Problem to solve: This task requires every entry to be set down again exactly.

Records for this task:
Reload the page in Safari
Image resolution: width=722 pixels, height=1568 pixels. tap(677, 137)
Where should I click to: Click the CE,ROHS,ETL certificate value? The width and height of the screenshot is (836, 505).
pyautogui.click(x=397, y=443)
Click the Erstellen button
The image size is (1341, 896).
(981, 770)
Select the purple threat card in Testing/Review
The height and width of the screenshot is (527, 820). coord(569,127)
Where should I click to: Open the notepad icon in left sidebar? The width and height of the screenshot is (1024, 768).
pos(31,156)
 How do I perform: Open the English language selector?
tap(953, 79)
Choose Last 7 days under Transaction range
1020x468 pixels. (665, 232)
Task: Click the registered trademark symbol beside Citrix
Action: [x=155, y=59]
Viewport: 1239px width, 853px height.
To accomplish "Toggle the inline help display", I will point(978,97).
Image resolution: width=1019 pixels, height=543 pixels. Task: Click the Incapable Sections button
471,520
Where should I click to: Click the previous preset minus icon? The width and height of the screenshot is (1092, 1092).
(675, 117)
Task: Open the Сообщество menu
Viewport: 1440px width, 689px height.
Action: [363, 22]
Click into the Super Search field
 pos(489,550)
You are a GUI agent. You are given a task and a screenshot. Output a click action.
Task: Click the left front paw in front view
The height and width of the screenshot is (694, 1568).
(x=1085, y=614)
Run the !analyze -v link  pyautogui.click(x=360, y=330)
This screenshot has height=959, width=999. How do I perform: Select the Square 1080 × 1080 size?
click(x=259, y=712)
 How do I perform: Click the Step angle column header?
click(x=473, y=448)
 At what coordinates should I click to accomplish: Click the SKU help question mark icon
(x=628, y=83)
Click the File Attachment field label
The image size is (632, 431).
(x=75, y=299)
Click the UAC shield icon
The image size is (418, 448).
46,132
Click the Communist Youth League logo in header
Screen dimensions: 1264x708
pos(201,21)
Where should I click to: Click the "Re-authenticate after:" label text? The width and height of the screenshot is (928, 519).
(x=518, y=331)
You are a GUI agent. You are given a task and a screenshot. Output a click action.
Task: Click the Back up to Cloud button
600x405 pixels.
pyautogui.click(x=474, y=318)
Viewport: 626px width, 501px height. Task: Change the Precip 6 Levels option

Completed exercise:
Reload the page in Safari
Image resolution: width=722 pixels, height=1568 pixels. tap(677, 137)
Where should I click to: Click the CE,ROHS,ETL certificate value? The width and height of the screenshot is (836, 505).
pyautogui.click(x=397, y=443)
Click the Erstellen button
The image size is (1341, 896).
(981, 770)
Select the purple threat card in Testing/Review
The height and width of the screenshot is (527, 820). coord(569,127)
Where should I click to: Open the notepad icon in left sidebar? The width and height of the screenshot is (1024, 768).
pos(31,156)
 How do I perform: Open the English language selector?
tap(953, 79)
Choose Last 7 days under Transaction range
1020x468 pixels. (665, 232)
Task: Click the registered trademark symbol beside Citrix
Action: [x=155, y=59]
Viewport: 1239px width, 853px height.
To accomplish "Toggle the inline help display", I will point(978,97).
Image resolution: width=1019 pixels, height=543 pixels. Task: Click the Incapable Sections button
471,520
Where should I click to: Click the previous preset minus icon? The width and height of the screenshot is (1092, 1092).
(675, 117)
Task: Open the Сообщество menu
Viewport: 1440px width, 689px height.
Action: [363, 22]
Click into the Super Search field
 pos(489,550)
You are a GUI agent. You are given a task and a screenshot. Output a click action.
Task: Click the left front paw in front view
The height and width of the screenshot is (694, 1568).
(x=1085, y=614)
Run the !analyze -v link  pyautogui.click(x=360, y=330)
This screenshot has height=959, width=999. How do I perform: Select the Square 1080 × 1080 size?
click(x=259, y=712)
 How do I perform: Click the Step angle column header?
click(x=473, y=448)
 At what coordinates should I click to accomplish: Click the SKU help question mark icon
(x=628, y=83)
Click the File Attachment field label
The image size is (632, 431).
(x=75, y=299)
Click the UAC shield icon
The image size is (418, 448).
46,132
Click the Communist Youth League logo in header
Screen dimensions: 1264x708
pos(201,21)
Where should I click to: Click the "Re-authenticate after:" label text? The width and height of the screenshot is (928, 519).
(x=518, y=331)
You are a GUI agent. You are given a task and a screenshot. Output a click action.
Task: Click the Back up to Cloud button
600x405 pixels.
pyautogui.click(x=474, y=318)
Viewport: 626px width, 501px height. Task: Change the Precip 6 Levels option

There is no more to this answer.